Но и анекдот не вызвал желаемого эффекта, тем более что далеко не все его расслышали. Только Узеппе громко рассмеялся. По правде сказать, он был там единственным внимательным слушателем Давиде, хоть и не понимал из его речей почти ничего. Может быть, именно поэтому они казались ему захватывающими и таинственными.
С самого начала Узеппе ощущал в поведении друга что-то тревожное, хуже чем печаль или болезнь. Ему хотелось сказать Давиде: «Уйдем отсюда», но он не осмеливался. Тем временем в остерию вошел еще один знакомый Узеппе — уличный газетчик, друг семьи Маррокко, которого малыш сразу узнал, хоть тот и изменился. Раньше он всегда относился к Узеппе сердечно, но теперь на радостное приветствие малыша ответил издали, лишь слегка махнув рукой. Несколько месяцев тому назад он перенес инсульт, был частично парализован, долго лежал в больнице. Он опирался на палку, на его подавленном одутловатом лице был написан страх смерти. Он больше не продавал газеты и не мог пить вино. После больницы он поселился у одной родственницы, в маленькой шумной квартире на втором этаже, где жило много его маленьких племянников, и теперь он недолюбливал всех детей. Впрочем, он, возможно, даже и не узнал Узеппе, машущего ему рукой из противоположного угла остерии, а что касается Давиде, то после единственной встречи в доме Маррокко он его больше никогда не видел. Во всяком случае, они с Давиде не поздоровались, да Давиде было и не до приветствий: он весь был во власти того, о чем говорил.
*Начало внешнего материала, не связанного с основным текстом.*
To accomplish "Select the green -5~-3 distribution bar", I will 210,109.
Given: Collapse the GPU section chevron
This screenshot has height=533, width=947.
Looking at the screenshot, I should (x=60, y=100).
Время от времени он обводил глазами сидящих вокруг стола, задерживаясь то на одном, то на другом лице, как будто умоляя ответить, но единственным его собеседником, если можно так сказать, был Клементе Черная Рука. С некоторых пор он все время искоса поглядывал на Давиде с выражением ненависти, тоски и сарказма на лице. Казалось, он заранее считал пустой, ненужной болтовней все то, что Давиде мог сказать.
Рассказывая анекдот, Давиде снова попытался встать, но тут же упал на стул, подкошенный усталостью, почти теряя сознание, но в то же время движимый беспокойным желанием говорить, как при мучительной бессоннице. Голос у него звучал все тише и глуше, но ему казалось, что он кричит, как на митинге. Крик этот мешал ему сосредоточиться, он с трудом распутывал клубок мыслей, которые, казалось, кровоточили, как оголенный нерв. Давиде пробормотал: «Я — убийца. На войне можно убивать, не задумываясь, как охотник на охоте. Но я каждый раз вел себя именно как убийца. Однажды я застрелил немца, мерзкого, отвратительного типа! Он агонизировал, а я приканчивал его пинками, стараясь попасть сапожищами в лицо. Пиная, я думал: „Я стал таким же, как он: один эсэсовец приканчивает другого эсэсовца“… Но пинать не перестал».
На противоположной стороне стола раздался глухой кашель Клементе, который Давиде принял за насмешку в свой адрес. Ему показалось, что все смотрят на него с осуждением, как на человека, который в церкви на исповеди так громко кричит о своих грехах, что его слышат в самых дальних углах. Тогда он с отчаянием и в целях самозащиты выпалил: «В каждом из нас сидит эсэсовец! буржуа! капиталист! а может, даже епископ!.. и даже генералиссимус, разукрашенный, как чучело на масленицу! В каждом! в буржуа и пролетарии! в анархисте и коммунисте! Вот почему наша борьба всегда двусмысленна… Она — удобное оправдание, фальшивая революция, бегство от истинной революции ради сохранения реакционера, который сидит в каждом из нас. „Не искушай“ значит: „помоги уничтожить фашиста внутри меня!“»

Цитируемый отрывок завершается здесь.